The state Health Department urges health care workers to abide by 14-day quarantines and will check in daily with workers who are being monitored. The state may also give workers letters that remind employers that state law forbids firing or penalizing workers under quarantine or isolation.
“The isolation and quarantine law does say that people cannot lose their job for following the public health guidance,” state infectious diseases director Kris Ehresmann said.
That hasn’t stopped employers from applying pressure.
“State or county health department guidance does not override Essentia Health’s Workability team guidance about returning to work,” said three chief medical officers at Duluth’s Essentia Health in an Oct. 9 staff memo obtained by the Star Tribune.
A spokesman for the health system said “critical staffing shortages” have prompted difficult choices, including modifying quarantines to allow workers to return before 14 days.
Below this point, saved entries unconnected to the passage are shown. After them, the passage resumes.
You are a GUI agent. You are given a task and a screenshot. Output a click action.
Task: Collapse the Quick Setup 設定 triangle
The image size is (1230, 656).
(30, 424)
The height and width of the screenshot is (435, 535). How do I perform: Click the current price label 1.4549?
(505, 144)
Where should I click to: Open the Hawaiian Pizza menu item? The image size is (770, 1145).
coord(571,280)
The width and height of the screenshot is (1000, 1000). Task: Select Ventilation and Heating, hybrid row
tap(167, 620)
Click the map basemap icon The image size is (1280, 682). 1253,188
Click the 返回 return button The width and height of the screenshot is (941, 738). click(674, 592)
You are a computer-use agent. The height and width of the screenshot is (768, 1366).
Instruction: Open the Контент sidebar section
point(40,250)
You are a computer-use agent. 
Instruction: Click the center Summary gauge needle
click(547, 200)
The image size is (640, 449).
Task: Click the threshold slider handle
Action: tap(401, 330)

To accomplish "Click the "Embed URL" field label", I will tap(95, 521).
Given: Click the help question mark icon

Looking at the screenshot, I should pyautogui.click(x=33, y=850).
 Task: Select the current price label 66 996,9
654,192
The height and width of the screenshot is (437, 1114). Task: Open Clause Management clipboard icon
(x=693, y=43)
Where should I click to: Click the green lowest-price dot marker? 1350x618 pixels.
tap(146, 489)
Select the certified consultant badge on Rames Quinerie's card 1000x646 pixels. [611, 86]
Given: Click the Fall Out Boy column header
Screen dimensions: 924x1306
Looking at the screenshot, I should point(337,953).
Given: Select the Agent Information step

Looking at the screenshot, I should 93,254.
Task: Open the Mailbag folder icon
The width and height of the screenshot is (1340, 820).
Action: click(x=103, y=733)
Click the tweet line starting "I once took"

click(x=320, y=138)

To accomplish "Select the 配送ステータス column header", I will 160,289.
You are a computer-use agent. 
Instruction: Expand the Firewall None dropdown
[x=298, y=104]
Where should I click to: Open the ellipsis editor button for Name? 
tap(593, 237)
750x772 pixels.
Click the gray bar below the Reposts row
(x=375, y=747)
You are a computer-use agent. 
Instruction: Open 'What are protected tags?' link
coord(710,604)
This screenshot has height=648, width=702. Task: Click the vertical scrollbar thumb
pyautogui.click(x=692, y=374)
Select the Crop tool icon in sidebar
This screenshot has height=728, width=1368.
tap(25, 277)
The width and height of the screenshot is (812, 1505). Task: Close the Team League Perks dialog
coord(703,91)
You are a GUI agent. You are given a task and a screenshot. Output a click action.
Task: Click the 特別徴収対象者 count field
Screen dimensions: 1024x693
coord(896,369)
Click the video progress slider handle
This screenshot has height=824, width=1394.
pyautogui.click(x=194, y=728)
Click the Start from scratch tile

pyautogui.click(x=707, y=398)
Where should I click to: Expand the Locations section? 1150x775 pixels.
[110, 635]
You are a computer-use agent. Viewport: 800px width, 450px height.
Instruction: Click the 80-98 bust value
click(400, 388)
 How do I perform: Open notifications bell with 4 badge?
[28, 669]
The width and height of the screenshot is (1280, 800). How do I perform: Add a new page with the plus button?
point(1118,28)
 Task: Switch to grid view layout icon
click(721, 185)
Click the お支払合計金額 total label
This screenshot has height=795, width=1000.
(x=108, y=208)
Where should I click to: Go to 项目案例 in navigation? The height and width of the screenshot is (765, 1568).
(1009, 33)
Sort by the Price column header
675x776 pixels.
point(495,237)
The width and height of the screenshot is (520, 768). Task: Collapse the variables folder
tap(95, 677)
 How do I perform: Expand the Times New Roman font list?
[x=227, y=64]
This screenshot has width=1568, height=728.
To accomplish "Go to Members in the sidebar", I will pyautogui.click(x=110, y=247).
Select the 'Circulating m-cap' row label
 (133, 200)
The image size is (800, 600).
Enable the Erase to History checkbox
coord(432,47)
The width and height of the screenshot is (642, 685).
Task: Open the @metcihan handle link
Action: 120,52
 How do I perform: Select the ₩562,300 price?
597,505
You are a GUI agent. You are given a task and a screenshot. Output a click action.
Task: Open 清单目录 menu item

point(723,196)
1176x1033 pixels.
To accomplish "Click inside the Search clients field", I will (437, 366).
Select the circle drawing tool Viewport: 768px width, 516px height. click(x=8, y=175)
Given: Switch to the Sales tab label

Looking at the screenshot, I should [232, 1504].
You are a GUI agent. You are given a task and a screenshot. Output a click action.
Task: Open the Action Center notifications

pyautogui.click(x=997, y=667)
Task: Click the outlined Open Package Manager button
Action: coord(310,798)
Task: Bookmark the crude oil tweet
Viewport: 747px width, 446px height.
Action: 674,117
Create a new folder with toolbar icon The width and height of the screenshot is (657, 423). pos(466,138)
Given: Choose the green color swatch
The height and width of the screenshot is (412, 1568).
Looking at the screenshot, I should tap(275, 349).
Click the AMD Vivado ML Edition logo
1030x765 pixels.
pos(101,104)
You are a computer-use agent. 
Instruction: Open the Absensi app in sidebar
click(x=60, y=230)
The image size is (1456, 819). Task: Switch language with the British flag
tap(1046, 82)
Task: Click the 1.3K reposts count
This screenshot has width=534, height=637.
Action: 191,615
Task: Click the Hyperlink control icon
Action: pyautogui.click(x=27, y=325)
Those employees must remain free of symptoms, wear an N95 respirator at all times, and take two COVID tests.
“These are not decisions we make lightly,” the health system said in a statement. “However, they are ones we have to consider if the alternative is a staffing shortage that would compromise patient care.”
The CDC’s current guidance says workers who go without face masks or goggles for more than 15 minutes while close to someone with COVID-19 must stay home for 14 days from last exposure.
However, a footnote says it may not be possible to honor asymptomatic quarantines if hospitals or nursing homes have staffing shortages. The modified rules say such workers can return with protections such as masking, symptom screening and, potentially, testing.
Many health care organizations across the country have been following the CDC rules on modified quarantines, said Dr. Laura Breeher, Mayo Clinic’s medical director of occupational health.
“These individuals are able to work if critical staffing needs exist and if they’re asymptomatic, with universal masking, and with serial PCR testing every few days to ensure they are free of infection,” she wrote in an e-mail.
Workers, however, remain skeptical.
Chris Rubesch, a registered nurse with Essentia Health and director with the Minnesota Nurses Association, said he has not seen evidence that hospitals in staffing crises are cutting back on elective procedures, rather than calling workers out of quarantine.
“Calling back nurses before they are done with quarantine, because of PPE use in the hospital, may be a low risk for people in the hospital. But it’s not no-risk,” Rubesch said. “So let’s do absolutely everything we can to make it as safe as possible.”
Staff writer Jeremy Olson contributed to this report.